Maybe. At the college, we’ve just been through a semester-long revision of our General Education system. In the future we should see several of these cycles, where faculty and staff at the college sit down and ask questions: what do we want our students to know and do? What new? What’s old? What’s enduring or emergent?
We’re attempting to set into place a system of “formative, performance-based” assessment that shapes the curriculum as a whole. In practice, faculty at the college and university have always assessed student performance. Exams, quizzes, tests, mid-terms, whatever–these are measures of performance after a given period of practice and learning.
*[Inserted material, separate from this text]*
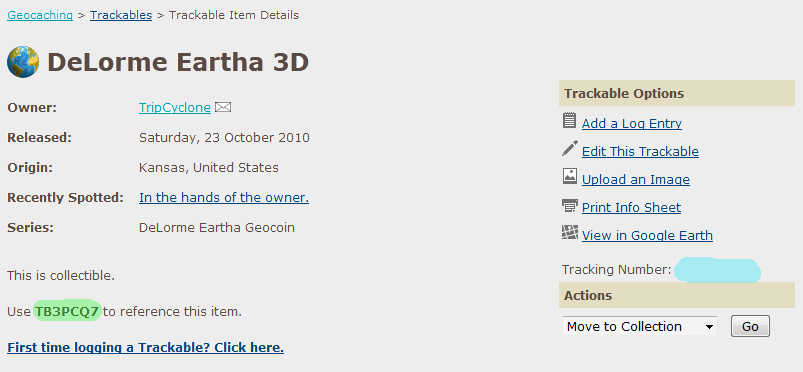This screenshot has width=803, height=372.
Task: Select the Edit This Trackable link
Action: [640, 152]
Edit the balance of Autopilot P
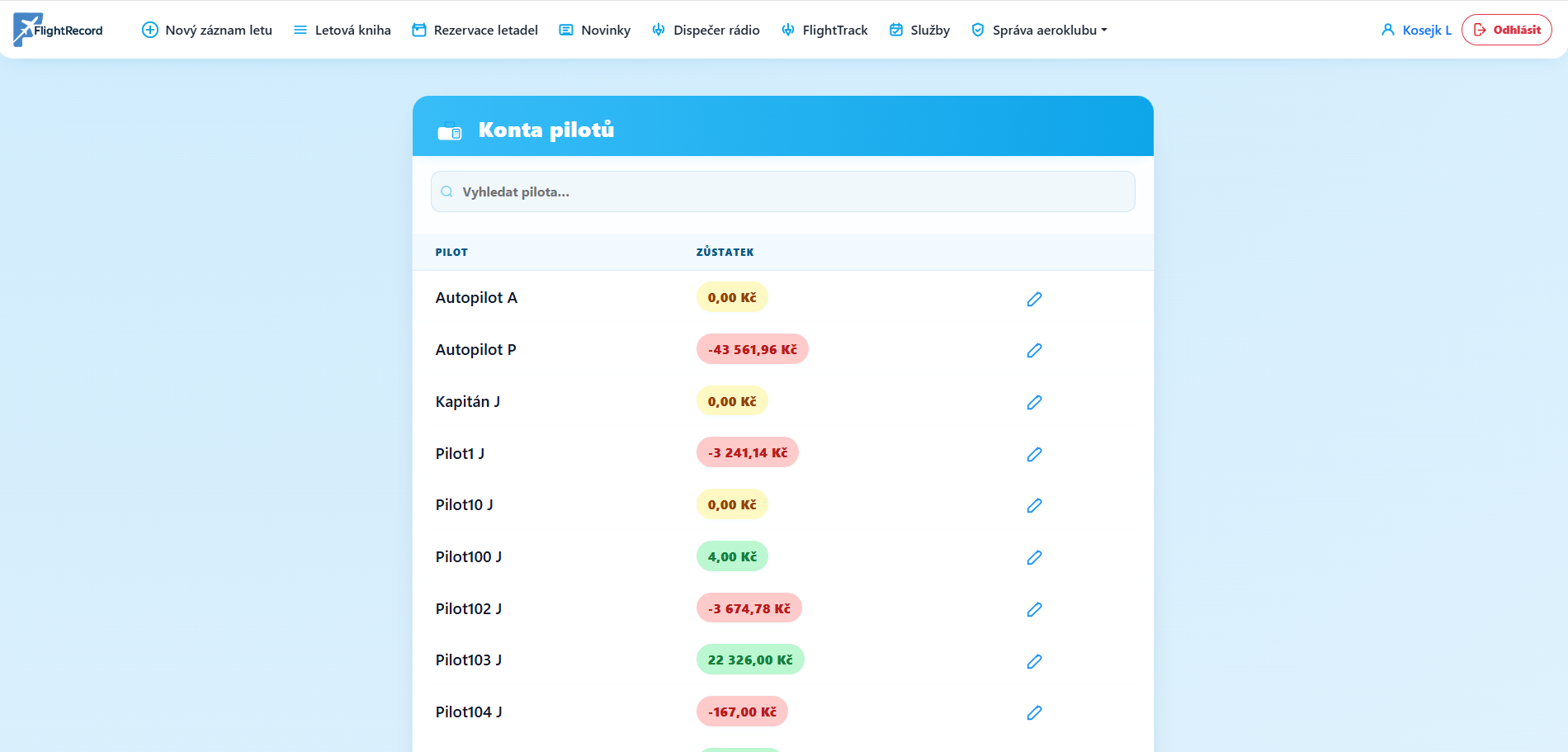Viewport: 1568px width, 752px height. click(1034, 350)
Does a student vigorously pursue a question? Can they identify and examine metaphor? Can they calculate the change of speed or Riemann sums? These are typical questions. How well a student performs defines the range of their learning. I’ve been practicing this kind of assessment for many years now in the Humanities. This experience has given me the opportunity to try different approaches to measuring what my students are able to demonstrate and thus to assess their performance and my performance as well. It’s been interesting to watch student come at literature, media projects, and analyses in this context.
One of the significant issues I’ve faced has to do with attitude. Mine, not the students. Typically I ask students not to worry so much about making the deadline, but that the deadline is real nonetheless. I’ve also informed my students that they don’t have to complete their papers or exams. They don’t even have to come to class. Why? Because this is true. Students don’t have to complete work, take a test, or come to class. No prison sentence will come of this. They may not pass into hell, either. I used to worry myself to death about students completing their work and doing everything I asked. Now, I try not to. They’ve paid their money and will address their commitments to the degree that they able at a given time.
I typically tell students that if they want to be “assessed” then they should complete their work and come to class and study and study and study. None of this can be forced. The philosophy goes like this: if a student wants their performance to be checked at a given time, typically at those times when I set deadlines on the calendar, they are certainly encouraged to do so by handing in an analysis, research paper, or project. In this procedure, an assessment becomes an “opportunity” for a student to show their ability. Kind of like a fullback demonstrating his ability to dodge linebackers or a scientist given the opportunity to solve a challenging problem in the field. There are little problems to solve along the way, readings for discussion, issues to debate, and practice challenges that build skills to be applied to larger projects in the future, like mastering the router on scrap before tackling the hundred dollar sheet goods. If student participate in these, then the big research paper should come together pretty well, or the big exam should be manageable; the cabinet will fit in the nook and the bridge should sustain its burdens.
Long hours of practice in college cannot be taught, but they can be encouraged, and habits can be changed and become durable. We see students with good and not so good work habits. These habits are shaped and reinforced long before Freshman year.
What are excellent methods for students to show ability in the analysis of literature and what methods of exposure, discussion, feedback, and dialogue best promote student and faculty ability. My World Lit students discussed the wiki as a method that got them thinking by building. It wasn’t always perfect; and neither I nor the students sought perfection. We had excellent discussions in class that probed the nuances of Homer and the Shi Jing and the students had opportunities to demonstrate what they learned.
Much more is to be done. Sure, we can collect data. We have the software for this. We can compare performance across departments by shared ability. We can do all kinds of interesting things that give faculty interesting looks at institutional effectiveness. But what really matters is the relationship students build with faculty and that these relationships lead to cool builds, exciting ideas, and meaningful decisions.